The rectors having served Atonement are:

- The Rev. Frederic William Keator (1855-1925), Lay reader/Priest-in-Charge 1888-1896
- The Rev. J. M. D. Davidson (1854-1931), Priest-in-Charge 1896-1898, Rector 1898-1903
- The Rev. Charles E. Deuel (1864-1932), Rector 1903-1914
- The Frederic Sydney Fleming (1886-1956), Rector 1915-1927
- The Rev. Alfred Newbery (1889-1937), Rector 1927-1937
- The Rev. Calvert Buck (1895-1969), Rector 1937-1943
- The Rev. James Murchison Duncan (1902-1968), Rector 1943-1950
- The Rev. Robert Leonard Miller (1914-1992), Rector 1950-1958, Canon to the Ordinary, Diocese of Chicago 1961-1978
- The Rev. Dean Paxton Rice (1932-2003), Rector 1958-2003, Dean, Chicago-North Deanery 1969-1991
- The Rev. John David van Dooren, Rector 2005-2017
- The Rev. Erika Lee Takacs, Rector 2018-2022
- The Rev. Charles Everson, Rector 2023–present ^{incumbent}

==Edgewater Community Religious Association==
Atonement is a founding member of the Edgewater Community Religious Association (ECRA), "an interfaith association of religious organizations who work toward fostering friendships and understanding of other faiths, and to nurture a thriving and just neighborhood.
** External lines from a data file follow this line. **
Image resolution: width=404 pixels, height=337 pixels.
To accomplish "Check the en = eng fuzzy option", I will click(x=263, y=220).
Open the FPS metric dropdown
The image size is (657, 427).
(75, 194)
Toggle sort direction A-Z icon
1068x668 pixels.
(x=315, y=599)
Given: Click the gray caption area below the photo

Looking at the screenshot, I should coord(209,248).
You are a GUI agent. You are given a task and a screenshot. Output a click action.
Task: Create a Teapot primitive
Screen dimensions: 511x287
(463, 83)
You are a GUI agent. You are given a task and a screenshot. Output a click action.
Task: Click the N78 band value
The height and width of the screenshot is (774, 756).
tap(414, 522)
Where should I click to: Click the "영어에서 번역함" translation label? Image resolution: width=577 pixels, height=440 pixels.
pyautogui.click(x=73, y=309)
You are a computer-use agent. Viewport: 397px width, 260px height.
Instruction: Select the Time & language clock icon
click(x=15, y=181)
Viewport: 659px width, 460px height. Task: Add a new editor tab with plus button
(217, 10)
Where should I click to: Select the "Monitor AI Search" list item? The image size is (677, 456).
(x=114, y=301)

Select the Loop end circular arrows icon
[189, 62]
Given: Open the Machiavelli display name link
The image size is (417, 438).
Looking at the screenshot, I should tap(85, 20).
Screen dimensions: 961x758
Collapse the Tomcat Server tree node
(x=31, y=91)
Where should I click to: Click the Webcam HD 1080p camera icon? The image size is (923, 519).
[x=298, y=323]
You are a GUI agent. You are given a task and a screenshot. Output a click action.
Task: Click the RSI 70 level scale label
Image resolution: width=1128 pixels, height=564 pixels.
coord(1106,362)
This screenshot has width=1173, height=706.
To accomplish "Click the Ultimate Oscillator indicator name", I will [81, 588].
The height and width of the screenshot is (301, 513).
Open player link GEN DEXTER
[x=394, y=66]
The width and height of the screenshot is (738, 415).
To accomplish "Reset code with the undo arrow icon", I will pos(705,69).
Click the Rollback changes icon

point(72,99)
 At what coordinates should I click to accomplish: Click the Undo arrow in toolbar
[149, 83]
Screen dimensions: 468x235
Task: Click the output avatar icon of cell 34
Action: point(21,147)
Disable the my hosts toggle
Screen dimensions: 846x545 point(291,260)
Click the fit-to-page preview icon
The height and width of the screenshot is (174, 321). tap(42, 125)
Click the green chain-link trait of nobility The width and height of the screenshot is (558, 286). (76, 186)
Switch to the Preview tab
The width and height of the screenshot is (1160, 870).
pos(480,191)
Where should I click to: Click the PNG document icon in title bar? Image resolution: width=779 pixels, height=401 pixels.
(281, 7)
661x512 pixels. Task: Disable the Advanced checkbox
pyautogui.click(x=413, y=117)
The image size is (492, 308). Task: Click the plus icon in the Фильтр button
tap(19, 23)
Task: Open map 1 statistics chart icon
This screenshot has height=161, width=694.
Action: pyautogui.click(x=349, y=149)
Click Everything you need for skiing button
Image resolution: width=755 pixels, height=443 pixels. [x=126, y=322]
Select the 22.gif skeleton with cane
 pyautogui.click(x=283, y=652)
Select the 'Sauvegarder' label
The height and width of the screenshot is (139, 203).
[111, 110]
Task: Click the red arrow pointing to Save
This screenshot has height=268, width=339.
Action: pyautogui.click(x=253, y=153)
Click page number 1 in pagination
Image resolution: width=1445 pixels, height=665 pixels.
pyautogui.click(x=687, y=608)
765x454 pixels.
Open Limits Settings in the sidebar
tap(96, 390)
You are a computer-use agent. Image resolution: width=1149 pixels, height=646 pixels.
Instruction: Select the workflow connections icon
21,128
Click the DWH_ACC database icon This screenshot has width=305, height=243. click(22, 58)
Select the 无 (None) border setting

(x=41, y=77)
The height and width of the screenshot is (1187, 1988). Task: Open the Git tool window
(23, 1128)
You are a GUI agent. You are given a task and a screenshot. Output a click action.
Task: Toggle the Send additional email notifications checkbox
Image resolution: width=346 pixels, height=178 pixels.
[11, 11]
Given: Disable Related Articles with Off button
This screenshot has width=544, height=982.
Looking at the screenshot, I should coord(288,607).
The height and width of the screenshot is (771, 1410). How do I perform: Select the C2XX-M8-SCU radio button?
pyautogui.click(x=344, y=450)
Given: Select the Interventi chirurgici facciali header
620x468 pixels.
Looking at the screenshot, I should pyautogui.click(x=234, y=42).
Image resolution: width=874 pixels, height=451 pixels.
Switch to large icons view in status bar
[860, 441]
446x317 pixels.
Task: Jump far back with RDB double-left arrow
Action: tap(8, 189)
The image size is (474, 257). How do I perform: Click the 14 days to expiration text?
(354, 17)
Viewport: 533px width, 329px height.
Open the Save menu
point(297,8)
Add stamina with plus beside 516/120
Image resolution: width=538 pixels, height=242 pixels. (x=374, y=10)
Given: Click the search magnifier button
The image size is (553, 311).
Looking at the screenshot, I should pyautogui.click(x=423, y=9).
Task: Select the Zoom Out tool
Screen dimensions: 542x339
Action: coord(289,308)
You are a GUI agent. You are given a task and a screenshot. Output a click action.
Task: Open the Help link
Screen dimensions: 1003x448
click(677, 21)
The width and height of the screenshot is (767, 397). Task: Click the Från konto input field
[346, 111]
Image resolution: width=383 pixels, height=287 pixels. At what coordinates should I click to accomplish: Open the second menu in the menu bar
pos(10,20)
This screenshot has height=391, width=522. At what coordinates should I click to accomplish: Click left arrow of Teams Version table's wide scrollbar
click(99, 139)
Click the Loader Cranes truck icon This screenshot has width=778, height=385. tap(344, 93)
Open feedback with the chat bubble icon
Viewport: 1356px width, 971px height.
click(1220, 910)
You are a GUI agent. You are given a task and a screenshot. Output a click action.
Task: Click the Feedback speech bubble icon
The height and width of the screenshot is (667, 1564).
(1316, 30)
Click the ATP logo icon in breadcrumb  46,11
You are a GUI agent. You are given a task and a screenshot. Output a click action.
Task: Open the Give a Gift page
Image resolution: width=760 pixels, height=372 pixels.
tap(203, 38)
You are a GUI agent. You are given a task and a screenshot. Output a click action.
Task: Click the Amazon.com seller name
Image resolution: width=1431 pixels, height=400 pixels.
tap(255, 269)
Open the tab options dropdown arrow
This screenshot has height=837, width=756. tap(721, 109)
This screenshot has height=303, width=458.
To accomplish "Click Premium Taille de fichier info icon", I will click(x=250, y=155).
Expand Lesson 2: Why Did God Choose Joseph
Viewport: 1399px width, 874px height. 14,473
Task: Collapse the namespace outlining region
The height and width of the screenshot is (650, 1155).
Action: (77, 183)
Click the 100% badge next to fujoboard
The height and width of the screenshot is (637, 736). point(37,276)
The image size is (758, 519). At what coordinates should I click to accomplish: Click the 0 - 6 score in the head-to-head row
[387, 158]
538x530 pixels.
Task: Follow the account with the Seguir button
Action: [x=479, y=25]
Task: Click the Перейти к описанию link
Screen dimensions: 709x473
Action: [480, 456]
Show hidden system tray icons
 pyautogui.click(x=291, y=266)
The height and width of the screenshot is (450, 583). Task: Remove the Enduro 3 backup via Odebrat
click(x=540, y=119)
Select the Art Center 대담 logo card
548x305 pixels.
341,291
For decades, ECRA has linked religiously diverse neighbors to create solutions to local problems, including the Edgewater Community Council and creating Edgewater's food pantry, Care for Real."

Its membership includes:
- Ebenezer Lutheran Church (ELCA)
- Edgewater Presbyterian Church (Presbyterian)
- Emanuel Congregation (Union for Reform Judaism)
- EncounterPoint (Catholic)
- Immanuel Lutheran Church (ELCA)
- Ismaili Jamatkhana (Ismaili Muslim)
- Loyola University Chicago (Catholic)
- NewStory Chicago (Baptist)
- North Shore Baptist Church (Baptist)
- Sacred Heart Schools (Catholic)
- St. Andrew's Greek Orthodox Church (Greek Orthodox)
- St. Gertrude Catholic Church (Catholic)
- The Tibet Center Chicago (Tibetan Buddhist)
- United Church of Rogers Park (Congregationalist)

ECRA religious leaders meet regularly for lunch or shared liturgy. It commemorates an annual ecumenical Juneteenth service and an ecumenical Thanksgiving service on the Sunday before Thanksgiving Day. The events are rotated between houses of worship.